SHELLdorado Newsletter 3/2001 - August 26, 2001
================================================================
The "SHELLdorado Newsletter" covers UNIX shell script related
topics. To subscribe to this newsletter, leave your e-mail
address at the SHELLdorado home page:
http://www.shelldorado.com/
"Heiner's SHELLdorado" is a place for UNIX shell script
programmers providing
Many shell script examples,
shell scripting tips & tricks + more...
================================================================
Focus on CGI programming
Contents
o Editorial
o Q&A: How can I write CGI programs using shell scripts?
o Q&A: How can I encode/decode URL data?
o Q&A: Are there further CGI resources at the SHELLdorado?
o Amendment: Arrays for Bourne shell
-----------------------------------------------------------------
>> Editorial
-----------------------------------------------------------------
The World Wide Web is one of the most exciting topics today.
It provides a wealth of information for people searching
information, and an comparingly easy way for programmers to
present it. No need to guess screen sizes and screen column
positions: just create HTML output, and the browser will
render text and images in the best possible way.
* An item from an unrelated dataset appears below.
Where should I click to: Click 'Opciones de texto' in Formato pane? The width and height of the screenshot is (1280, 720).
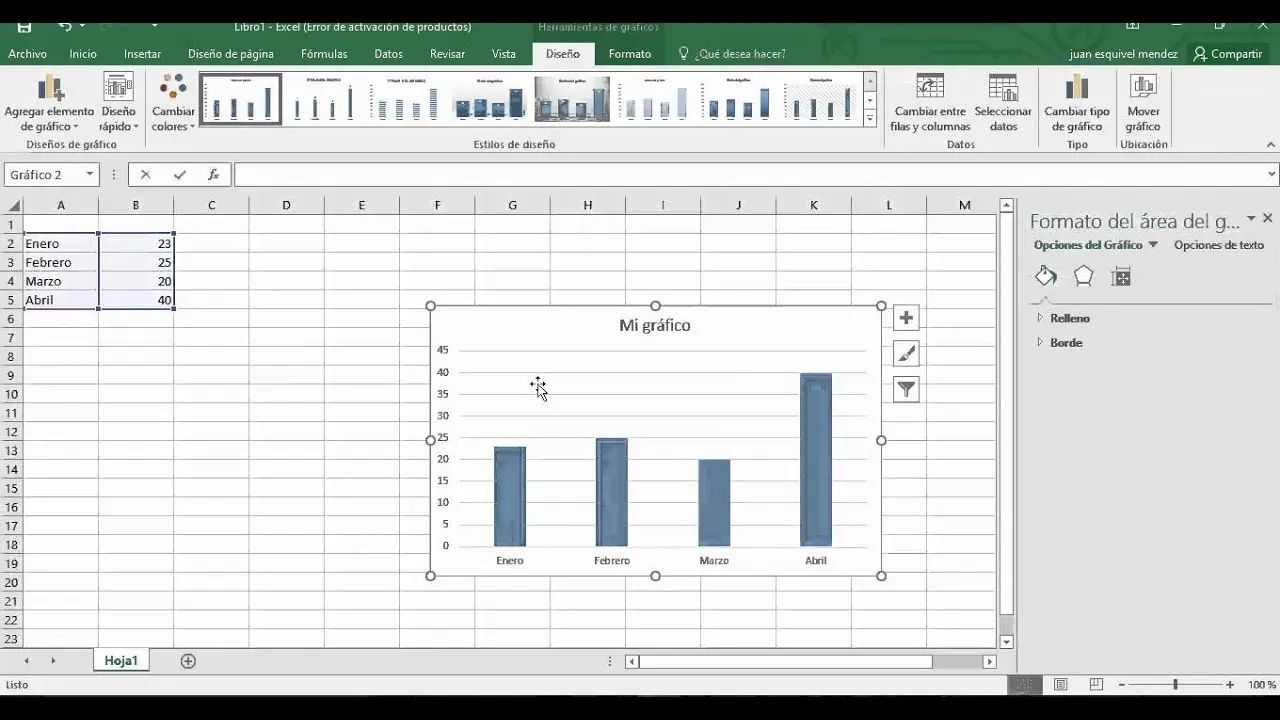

If you never tried to create HTML pages, or do not know what
CGI is, this issue of the SHELLdorado Newsletter is not
written for you. Wait for the next one, or browse some of
the back issues:
http://www.shelldorado.com/newsletter/
If you are writing CGI script of your own, or are planning
to do so, please read on! You will find tools and tips for
writing CGI scripts using the Bourne (or Korn) shell.
Heiner Steven, Editor
<heiner.steven@shelldorado.com>
-----------------------------------------------------------------
>> Q&A: How can I write CGI programs using shell scripts?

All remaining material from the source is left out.